Clinical Associate Professor of Accounting Paul Lynch, Ph.D., was in the middle of teaching four undergraduate accounting courses, including a new course he developed and was teaching for the first time, Accounting for Derivatives.
“The accounting courses I teach are quantitative in nature,” he says. “In class, I derived most relationships on the white board and it became difficult if not impossible to continue that approach online.”
While Lynch turned to Zoom and Blackboard Collaborate to teach classes virtually, there were many limitations. He was determined to find a way to create a more interactive learning experience for his students, anticipating that virtual learning would continue well into the fall.
“I have to keep students engaged,” he says. “So, I got to thinking that there had to be something else out there. I did some research online and I came across this idea for a lightboard.”

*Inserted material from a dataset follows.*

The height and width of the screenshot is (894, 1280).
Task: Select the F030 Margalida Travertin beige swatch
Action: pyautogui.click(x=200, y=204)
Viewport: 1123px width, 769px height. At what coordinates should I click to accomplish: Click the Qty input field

Originally designed by Michael Peshkin, Ph.D., a mechanical engineering professor at Northwestern University, the lightboard could best be described as a glass chalkboard. The presenter is on one side of the glass lightboard. A video camera and several large LED monitors are on the other. The video camera reverses what the presenter writes on the lightboard so it doesn’t appear backwards, and LED lights illuminate it from the top, bottom and sides. The result is that viewers can see the presenter as well as what he or she is writing in real time.

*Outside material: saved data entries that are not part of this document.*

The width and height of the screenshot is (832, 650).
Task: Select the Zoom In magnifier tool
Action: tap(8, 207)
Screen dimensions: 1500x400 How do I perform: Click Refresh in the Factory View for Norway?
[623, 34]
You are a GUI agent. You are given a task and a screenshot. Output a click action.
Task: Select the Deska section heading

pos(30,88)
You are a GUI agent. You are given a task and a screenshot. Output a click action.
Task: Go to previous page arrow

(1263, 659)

Intrigued, Lynch dug deeper and found YouTube videos that explain how to build a lightboard. In just a few days, he created a prototype with $90 worth of supplies from Lowes.
Though his prototype worked—he tested it successfully with a Gabelli School colleague—it wasn’t quite large enough for his purposes and it needed a lot of fine-tuning, a process that would take too long to have the lightboard up and running in time for the fall. So, he found a company in Iowa that builds and sells a professional turnkey, customizable system, and he bought it.
“I said ‘I need this thing right now, I can’t wait,’” says Lynch, who turned a spare bedroom in his Bayonne, NJ, home into a high-tech studio complete with blackout walls to house the 400-lb. state-of-the-art lightboard system. Using overlays of PowerPoint slides and Excel spreadsheets, students now watch their professor solve advanced accounting problems in real time during Zoom conference sessions.
The first time Lynch used the lightboard, they were mesmerized. “They didn’t know what to make of me,” he says, adding that he appeared from the waist up against a black background as if he were floating in space. “They were asking ‘Where are you?’”
While the classroom experience promises to look different indefinitely, Lynch says that the tool allows him to create a valuable approximation to in-person teaching and learning. “It’s a fantastic instrument and this is only the beginning. I can’t wait to see what technology will be coming down the pike in the future.”